◆ INFORMATION SHOWN
Segment Open

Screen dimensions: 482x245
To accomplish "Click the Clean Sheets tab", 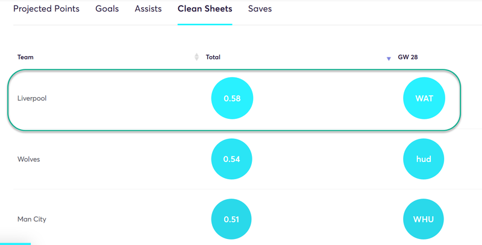I will pyautogui.click(x=205, y=9).
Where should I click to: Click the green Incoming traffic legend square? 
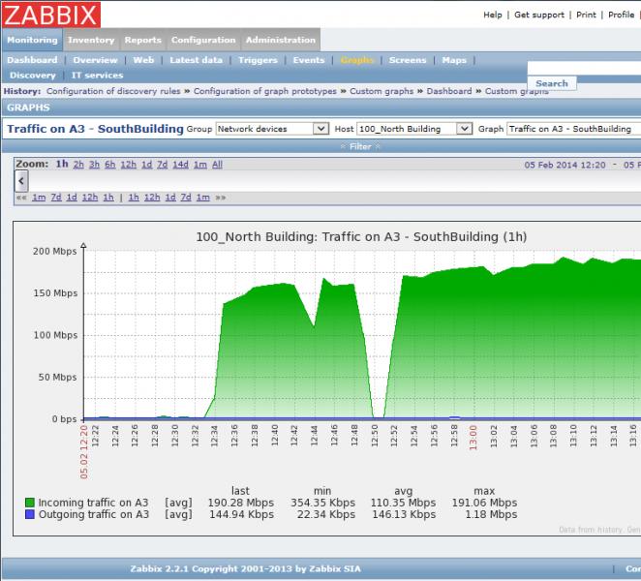click(x=30, y=503)
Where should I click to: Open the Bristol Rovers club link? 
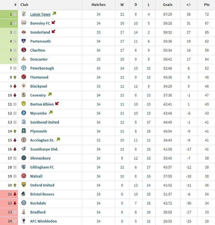point(42,194)
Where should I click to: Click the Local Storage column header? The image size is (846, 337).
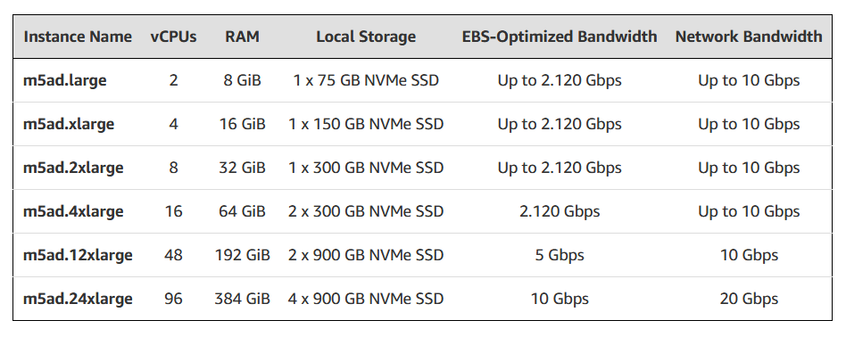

Segment Closed

Where pictures appear, omit them, and transcribe exactly, with nothing else, the lines from the line with "Where should I click to: Click the green" through the final line of the records above, both ends included.

◆ SOLUTION TO THIS EXERCISE
Where should I click to: Click the green Incoming traffic legend square? 
click(x=30, y=503)
Where should I click to: Open the Bristol Rovers club link? 
point(42,194)
Where should I click to: Click the Local Storage column header? The image size is (846, 337).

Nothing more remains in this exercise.